Home is Where the Hut Is

There is a group out of Atlanta called The Mad Housers that provides 6′ x 8′ x 10′ huts to the homeless, and Council member Jack Christie wants to bring this concept to Houston.

Before going any further, I need to clarify that I am NOT against helping the homeless.  In fact, I have helped negotiate for several people, who were facing foreclosure, to keep their homes so that they would not be homeless.  

In this case, however, I think this idea is ridiculous.  There are so many issues with these shacks that I almost don’t even know where to begin.  

1.  According to their website, Mad Housers doesn’t own the land to which they build the huts.  From their site:

  “Do you get permission to build at a site?

When we can. The issue of land ownership is very delicate.

We don’t create camps. We find existing camps and make improvements, namely shelters. If a camp has been at a site for a long time, then either:

  • the owner is either aware of their presence and okay with it;
  • the owner doesn’t know that they are there, or;
  • the ownership of the land is in dispute and homeless individuals are living there until things are straightened out (which could be years or decades).

So, do we ask? Only if there is an existing communication between the camp and the landowner. Otherwise, we might wind up getting a camp broken up, all with the best of intentions.”

So the first clear problem is where would these huts go in Houston?  Will it be city-owned land, or are we really going to allow a group to come in and start building things on land they don’t own?

2. Mad Housers basically builds the huts and then leaves.  There is no upkeep in anyway.

3. According to their website, “Each hut has a pitched roof, a sleeping/storage loft, a locking door, and a wood burning stove for both heating and cooking.”  So in the hot Houston summers, the homeless will still need to use a shelter to cool down.

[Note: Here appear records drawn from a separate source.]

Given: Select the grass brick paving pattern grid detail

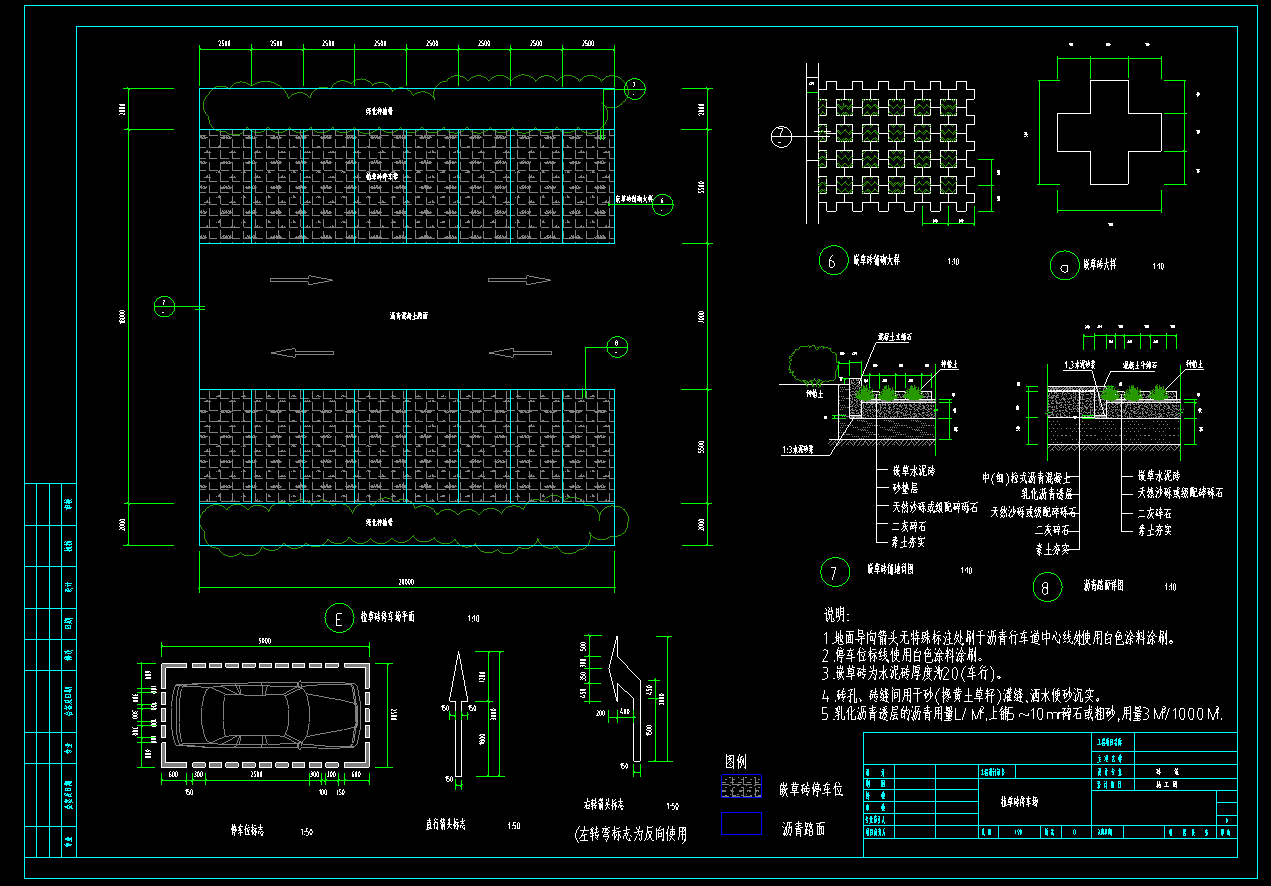Looking at the screenshot, I should pos(897,147).
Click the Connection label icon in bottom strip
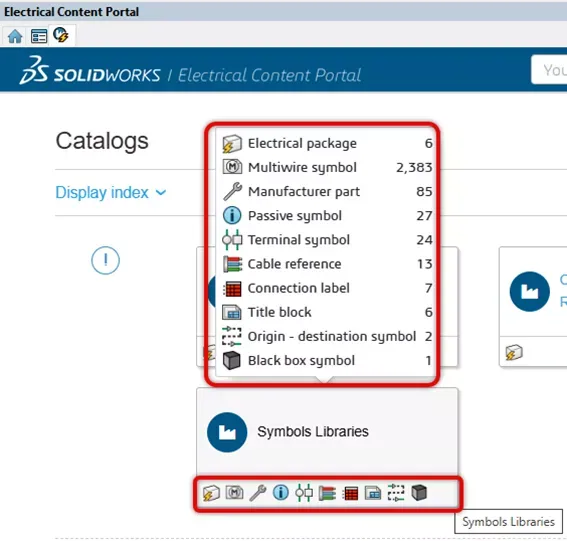This screenshot has width=567, height=541. [350, 493]
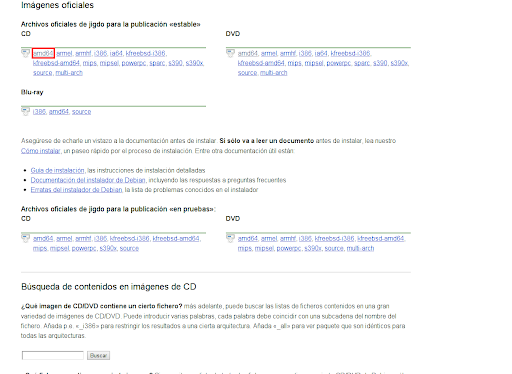This screenshot has height=374, width=512.
Task: Open multi-arch link in testing DVD list
Action: (360, 248)
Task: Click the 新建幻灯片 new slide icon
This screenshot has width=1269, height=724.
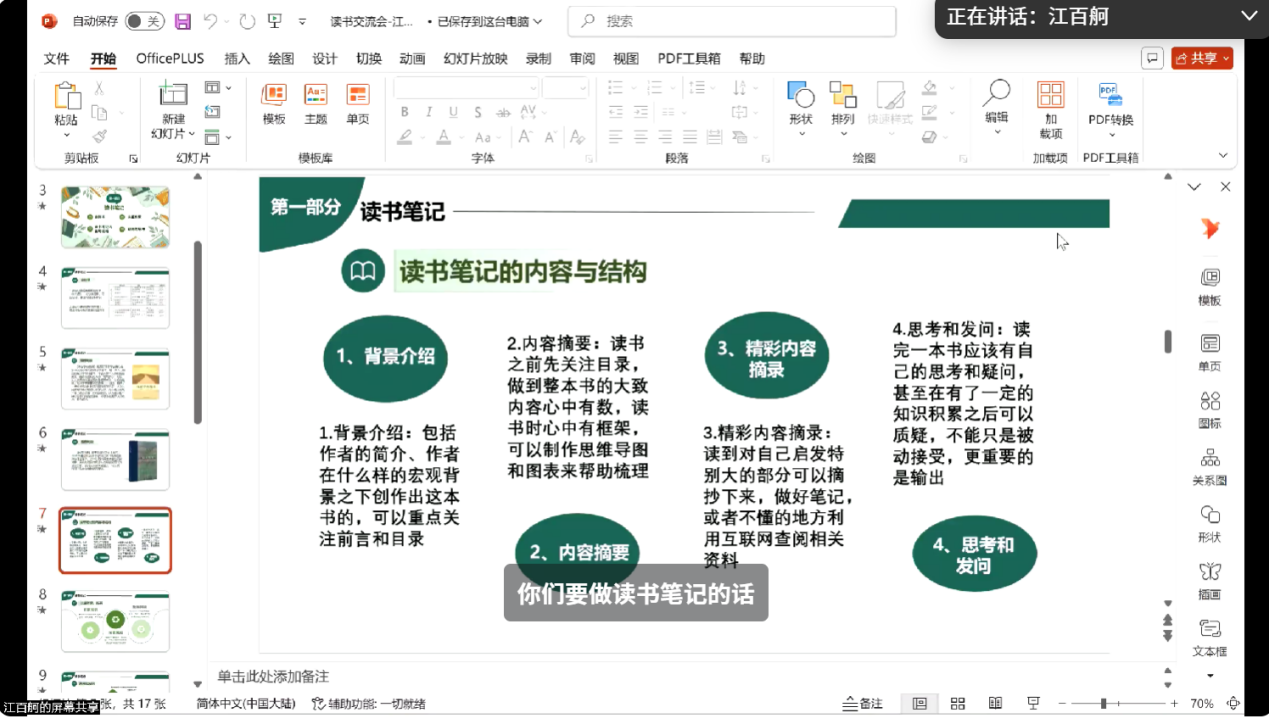Action: point(173,95)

4. It costs $400 (about 90% of that is the cost of lumber) to build one hut.  CM Christie mentioned that he didn’t see this money coming from the city.  He did not mention where the money is to come from nor did he mention why he wants this to be a city project if it appears to be both funded and handled from a non-profit group.

5. CM Christie said that these huts will be “less unsightly to the city” than current tents that many homeless use.  Look at a picture of one here.  I don’t see how this is less unsightly at all. 

So basically I am confused all around.  I just don’t see how this is helping anyone.  I know shelters in Houston are not idealized, but I just can’t see this being any better.  It seems like a better use of money to fix existing shelters, build new ones, and work with the homeless to find jobs, when available. 

As with all the new council members, I will give him the benefit of the doubt with this one for a little while until more details pan out.